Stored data
*** Block opens ***

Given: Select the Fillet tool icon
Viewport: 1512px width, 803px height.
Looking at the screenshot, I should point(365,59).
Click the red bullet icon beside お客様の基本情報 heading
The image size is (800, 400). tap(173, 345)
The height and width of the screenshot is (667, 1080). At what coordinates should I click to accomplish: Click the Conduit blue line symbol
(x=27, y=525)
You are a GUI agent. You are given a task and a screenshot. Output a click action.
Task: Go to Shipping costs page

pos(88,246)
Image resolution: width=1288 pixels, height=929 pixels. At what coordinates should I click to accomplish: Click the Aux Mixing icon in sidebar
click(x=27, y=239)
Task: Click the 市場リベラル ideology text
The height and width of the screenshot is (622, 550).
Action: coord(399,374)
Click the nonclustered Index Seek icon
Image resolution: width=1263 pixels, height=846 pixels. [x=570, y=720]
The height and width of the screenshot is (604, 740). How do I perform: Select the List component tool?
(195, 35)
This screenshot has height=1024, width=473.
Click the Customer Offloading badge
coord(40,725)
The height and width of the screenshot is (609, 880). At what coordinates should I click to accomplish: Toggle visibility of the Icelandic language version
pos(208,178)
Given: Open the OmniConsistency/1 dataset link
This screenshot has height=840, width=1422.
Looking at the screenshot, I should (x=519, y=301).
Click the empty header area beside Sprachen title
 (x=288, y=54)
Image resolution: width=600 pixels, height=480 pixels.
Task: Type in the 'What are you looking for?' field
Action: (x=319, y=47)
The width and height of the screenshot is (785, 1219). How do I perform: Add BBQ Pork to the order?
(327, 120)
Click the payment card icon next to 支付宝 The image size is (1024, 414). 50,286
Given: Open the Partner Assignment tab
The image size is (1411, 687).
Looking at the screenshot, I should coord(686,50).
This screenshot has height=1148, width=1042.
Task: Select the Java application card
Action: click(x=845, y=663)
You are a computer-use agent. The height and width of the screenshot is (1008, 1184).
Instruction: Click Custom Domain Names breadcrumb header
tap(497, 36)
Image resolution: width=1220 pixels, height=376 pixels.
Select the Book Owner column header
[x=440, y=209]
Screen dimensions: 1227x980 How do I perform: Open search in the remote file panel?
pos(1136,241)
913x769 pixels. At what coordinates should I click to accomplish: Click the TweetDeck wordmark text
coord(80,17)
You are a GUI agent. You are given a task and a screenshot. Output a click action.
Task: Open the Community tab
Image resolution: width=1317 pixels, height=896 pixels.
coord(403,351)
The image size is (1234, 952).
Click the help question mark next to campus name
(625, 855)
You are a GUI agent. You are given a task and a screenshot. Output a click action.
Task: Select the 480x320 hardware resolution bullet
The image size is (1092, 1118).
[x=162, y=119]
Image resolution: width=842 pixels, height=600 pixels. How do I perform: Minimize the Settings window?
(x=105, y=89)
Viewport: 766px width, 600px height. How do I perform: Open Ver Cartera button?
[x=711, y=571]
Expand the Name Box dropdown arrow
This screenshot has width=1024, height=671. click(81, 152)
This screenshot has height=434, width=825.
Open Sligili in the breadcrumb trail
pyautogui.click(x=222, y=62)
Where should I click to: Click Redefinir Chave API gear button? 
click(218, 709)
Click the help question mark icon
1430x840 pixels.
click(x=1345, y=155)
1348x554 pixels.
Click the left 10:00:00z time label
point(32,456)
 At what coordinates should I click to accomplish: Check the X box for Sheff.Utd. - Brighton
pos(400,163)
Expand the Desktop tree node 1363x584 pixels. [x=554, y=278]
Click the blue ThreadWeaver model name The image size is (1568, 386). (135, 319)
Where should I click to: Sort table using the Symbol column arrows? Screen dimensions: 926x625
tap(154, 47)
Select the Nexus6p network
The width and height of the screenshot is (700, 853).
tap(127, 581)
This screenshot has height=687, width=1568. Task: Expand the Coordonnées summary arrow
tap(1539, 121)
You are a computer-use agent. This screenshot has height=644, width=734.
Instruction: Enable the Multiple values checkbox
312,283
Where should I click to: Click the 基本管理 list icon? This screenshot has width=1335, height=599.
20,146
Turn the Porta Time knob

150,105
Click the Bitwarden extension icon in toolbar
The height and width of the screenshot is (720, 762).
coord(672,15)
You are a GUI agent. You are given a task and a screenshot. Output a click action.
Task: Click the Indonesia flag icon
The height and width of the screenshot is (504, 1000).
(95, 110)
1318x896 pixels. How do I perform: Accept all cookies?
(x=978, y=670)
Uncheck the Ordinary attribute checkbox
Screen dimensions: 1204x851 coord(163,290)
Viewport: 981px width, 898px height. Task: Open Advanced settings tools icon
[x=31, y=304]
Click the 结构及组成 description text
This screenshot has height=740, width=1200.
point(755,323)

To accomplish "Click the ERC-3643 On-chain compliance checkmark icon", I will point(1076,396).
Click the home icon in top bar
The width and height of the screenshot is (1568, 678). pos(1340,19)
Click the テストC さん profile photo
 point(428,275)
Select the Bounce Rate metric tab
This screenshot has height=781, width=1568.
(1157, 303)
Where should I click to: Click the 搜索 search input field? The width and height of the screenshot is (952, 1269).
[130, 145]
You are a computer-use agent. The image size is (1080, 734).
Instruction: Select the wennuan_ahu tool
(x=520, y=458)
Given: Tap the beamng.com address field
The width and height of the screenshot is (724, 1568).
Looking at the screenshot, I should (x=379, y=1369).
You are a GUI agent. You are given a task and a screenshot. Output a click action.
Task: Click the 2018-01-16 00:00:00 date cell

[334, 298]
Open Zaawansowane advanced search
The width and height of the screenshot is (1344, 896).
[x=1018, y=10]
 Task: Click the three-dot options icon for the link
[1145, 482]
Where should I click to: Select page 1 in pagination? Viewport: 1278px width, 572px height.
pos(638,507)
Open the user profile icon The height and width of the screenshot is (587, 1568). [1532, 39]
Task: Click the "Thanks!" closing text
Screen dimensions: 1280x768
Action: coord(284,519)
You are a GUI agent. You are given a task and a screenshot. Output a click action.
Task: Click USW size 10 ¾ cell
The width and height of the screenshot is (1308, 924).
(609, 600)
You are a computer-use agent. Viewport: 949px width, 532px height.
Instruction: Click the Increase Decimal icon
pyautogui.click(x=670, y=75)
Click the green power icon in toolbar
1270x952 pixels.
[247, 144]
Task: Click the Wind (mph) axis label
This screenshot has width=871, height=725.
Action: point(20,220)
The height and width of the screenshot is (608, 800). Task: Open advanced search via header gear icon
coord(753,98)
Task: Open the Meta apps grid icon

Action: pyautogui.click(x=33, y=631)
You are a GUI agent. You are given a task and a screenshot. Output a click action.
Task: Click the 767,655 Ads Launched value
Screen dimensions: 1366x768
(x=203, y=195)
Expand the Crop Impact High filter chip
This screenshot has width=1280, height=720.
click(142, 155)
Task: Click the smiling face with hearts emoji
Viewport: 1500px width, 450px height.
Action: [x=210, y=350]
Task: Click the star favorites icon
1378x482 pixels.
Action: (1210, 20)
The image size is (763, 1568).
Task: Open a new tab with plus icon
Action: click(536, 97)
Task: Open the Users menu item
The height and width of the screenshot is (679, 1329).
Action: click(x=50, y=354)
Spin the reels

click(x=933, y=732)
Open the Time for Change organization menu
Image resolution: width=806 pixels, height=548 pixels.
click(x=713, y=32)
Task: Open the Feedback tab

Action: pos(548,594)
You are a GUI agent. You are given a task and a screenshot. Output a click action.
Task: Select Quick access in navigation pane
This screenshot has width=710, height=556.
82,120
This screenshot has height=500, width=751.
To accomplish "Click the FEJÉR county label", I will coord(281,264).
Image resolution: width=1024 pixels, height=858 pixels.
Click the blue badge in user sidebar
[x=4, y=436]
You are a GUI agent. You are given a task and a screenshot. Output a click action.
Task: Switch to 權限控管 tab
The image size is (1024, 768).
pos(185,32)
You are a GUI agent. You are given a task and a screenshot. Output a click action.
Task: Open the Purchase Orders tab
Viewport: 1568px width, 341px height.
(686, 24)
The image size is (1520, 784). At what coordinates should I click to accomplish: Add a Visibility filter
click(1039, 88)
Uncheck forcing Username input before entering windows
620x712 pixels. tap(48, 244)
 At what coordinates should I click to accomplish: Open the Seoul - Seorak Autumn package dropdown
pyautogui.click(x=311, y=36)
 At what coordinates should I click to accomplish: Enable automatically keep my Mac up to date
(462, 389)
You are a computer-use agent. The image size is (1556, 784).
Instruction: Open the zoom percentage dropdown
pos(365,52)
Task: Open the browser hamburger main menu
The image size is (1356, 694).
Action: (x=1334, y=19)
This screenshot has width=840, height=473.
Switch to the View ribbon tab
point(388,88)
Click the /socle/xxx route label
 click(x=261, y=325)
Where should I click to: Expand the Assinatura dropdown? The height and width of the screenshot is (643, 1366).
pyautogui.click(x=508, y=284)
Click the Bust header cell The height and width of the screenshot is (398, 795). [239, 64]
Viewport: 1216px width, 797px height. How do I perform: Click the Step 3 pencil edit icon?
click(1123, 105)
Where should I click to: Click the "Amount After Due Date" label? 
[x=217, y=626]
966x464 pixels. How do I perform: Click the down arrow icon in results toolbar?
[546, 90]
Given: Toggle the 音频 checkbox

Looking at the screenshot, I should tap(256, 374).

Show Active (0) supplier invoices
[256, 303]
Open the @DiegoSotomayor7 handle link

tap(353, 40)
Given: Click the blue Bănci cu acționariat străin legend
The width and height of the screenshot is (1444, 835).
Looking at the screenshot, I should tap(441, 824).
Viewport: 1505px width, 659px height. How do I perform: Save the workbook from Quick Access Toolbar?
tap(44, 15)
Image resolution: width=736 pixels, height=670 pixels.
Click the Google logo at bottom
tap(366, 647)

*** Block closes ***

> _Your assignment_
Of the entries above, transcribe exactly those lines that fall between the line containing "Task: Click the 市場リベラル ideology text" and the line containing "Image resolution: width=1220", together with those two lines.

> _Result of the exercise_
Task: Click the 市場リベラル ideology text
The height and width of the screenshot is (622, 550).
Action: coord(399,374)
Click the nonclustered Index Seek icon
Image resolution: width=1263 pixels, height=846 pixels. [x=570, y=720]
The height and width of the screenshot is (604, 740). How do I perform: Select the List component tool?
(195, 35)
This screenshot has height=1024, width=473.
Click the Customer Offloading badge
coord(40,725)
The height and width of the screenshot is (609, 880). At what coordinates should I click to accomplish: Toggle visibility of the Icelandic language version
pos(208,178)
Given: Open the OmniConsistency/1 dataset link
This screenshot has height=840, width=1422.
Looking at the screenshot, I should (x=519, y=301).
Click the empty header area beside Sprachen title
 (x=288, y=54)
Image resolution: width=600 pixels, height=480 pixels.
Task: Type in the 'What are you looking for?' field
Action: (x=319, y=47)
The width and height of the screenshot is (785, 1219). How do I perform: Add BBQ Pork to the order?
(327, 120)
Click the payment card icon next to 支付宝 The image size is (1024, 414). 50,286
Given: Open the Partner Assignment tab
The image size is (1411, 687).
Looking at the screenshot, I should coord(686,50).
This screenshot has height=1148, width=1042.
Task: Select the Java application card
Action: click(x=845, y=663)
You are a computer-use agent. The height and width of the screenshot is (1008, 1184).
Instruction: Click Custom Domain Names breadcrumb header
tap(497, 36)
Image resolution: width=1220 pixels, height=376 pixels.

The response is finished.